Nicholas Felton at Eyeo 2017
| Feltron: Art vs. Product |
A decade of data collection and visualization has given Nicholas a unique point of view. His experience with the Annual Report series has also fueled the development of several digital products, each with differing degrees of success. In this new talk, Nicholas reflects on what has worked and what has not as he attempts to incorporate these lessons into a new tool.
Molly Wright Steenson at Eyeo 2017
| These Important Years |
Architecture and design have much to teach us in an increasingly sentient and intelligent world. As it turns out, we’ve been learning those lessons for a long time. In this talk, Molly Wright Steenson looks back to look forward—to the origins of artificial intelligence and cybernetics and its collaborations with designers and architects starting in the 1950s, and the ways that those projects illuminated our ideas about interactivity today.
This nexus of technology, architecture, and design has captivated Molly for over a decade and is the subject of her forthcoming book Architectural Intelligence: How Designers and Architects Created the Digital Landscape (MIT Press). A Minneapolis native who used to live across Loring Park from the Walker Art Center, she is proudly copping the title of this talk from one of her favorite Hüsker Dü songs.
Mimi Onuoha at Eyeo 2017
| How We Became Machine Readable |
What if the structure of information reveals more than the information itself? What if the most crucial aspect of a dataset is the moment before it becomes one? This talk is about the messy spaces between categorization and collection, as explored through a series of projects that aim to reveal the ways in which we are being and have always been abstracted, represented, classified, and forgotten.

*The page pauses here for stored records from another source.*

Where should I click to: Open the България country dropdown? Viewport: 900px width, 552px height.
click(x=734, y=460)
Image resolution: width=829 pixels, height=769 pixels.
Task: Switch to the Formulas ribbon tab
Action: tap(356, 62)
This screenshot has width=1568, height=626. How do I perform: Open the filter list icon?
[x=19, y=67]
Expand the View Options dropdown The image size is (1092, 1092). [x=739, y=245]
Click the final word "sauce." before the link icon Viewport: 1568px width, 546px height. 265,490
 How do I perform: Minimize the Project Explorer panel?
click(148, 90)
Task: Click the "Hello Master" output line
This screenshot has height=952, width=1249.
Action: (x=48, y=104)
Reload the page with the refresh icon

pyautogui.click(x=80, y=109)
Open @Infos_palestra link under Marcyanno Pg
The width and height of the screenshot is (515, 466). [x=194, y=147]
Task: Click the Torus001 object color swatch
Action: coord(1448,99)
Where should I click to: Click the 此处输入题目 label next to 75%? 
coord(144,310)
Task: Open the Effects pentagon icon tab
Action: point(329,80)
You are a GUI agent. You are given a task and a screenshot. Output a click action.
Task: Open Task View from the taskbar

Alexander Chen at Eyeo 2017
| Seeing Music |
Alex loves music and coding. He loves that coding lets you see music in new ways, and explore fun questions. How does music really work? What might the music of Bach or Debussy look like? What if you could turn anything into music – even a subway map? He's been exploring these ideas through personal projects and his work at Google Creative Lab. In this talk he shares what he's learned and presents some live demonstrations.